- **EXERCISE TASK**
Could you edit the records starting with the line that contains "Where should I" and going on through the line that contains "Image resolution: width=725", putting "downward arrow" in place of "down arrow" and leaving all else unchanged?

- **DATASET RECORDS**

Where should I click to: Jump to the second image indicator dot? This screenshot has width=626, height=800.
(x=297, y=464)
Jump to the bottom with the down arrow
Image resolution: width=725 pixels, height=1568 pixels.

--

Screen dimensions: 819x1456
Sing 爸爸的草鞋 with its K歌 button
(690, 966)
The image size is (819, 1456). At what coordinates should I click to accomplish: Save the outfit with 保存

...

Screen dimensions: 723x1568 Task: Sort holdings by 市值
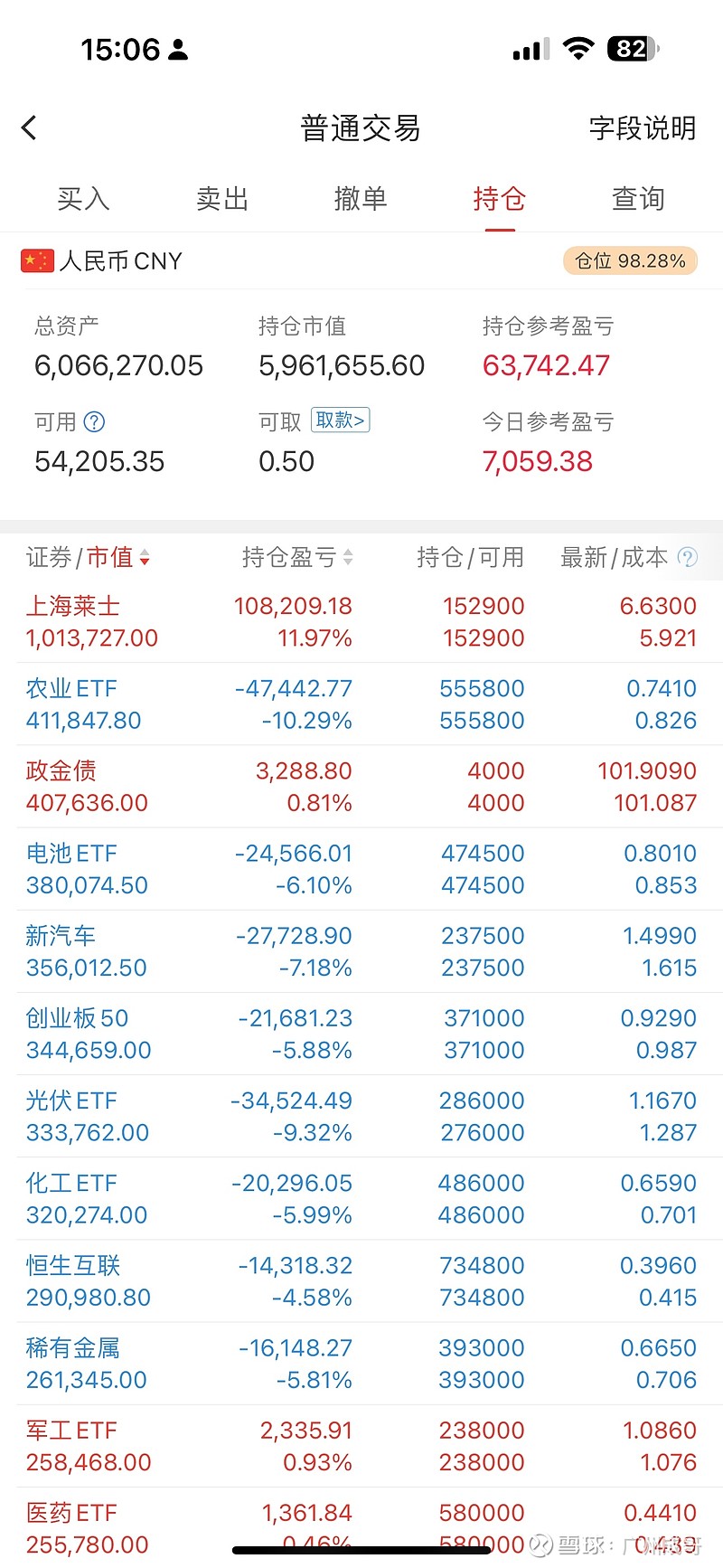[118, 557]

- **OUTPUT OF THE EXERCISE**
Where should I click to: Jump to the second image indicator dot? This screenshot has width=626, height=800.
(x=297, y=464)
Jump to the bottom with the downward arrow
Image resolution: width=725 pixels, height=1568 pixels.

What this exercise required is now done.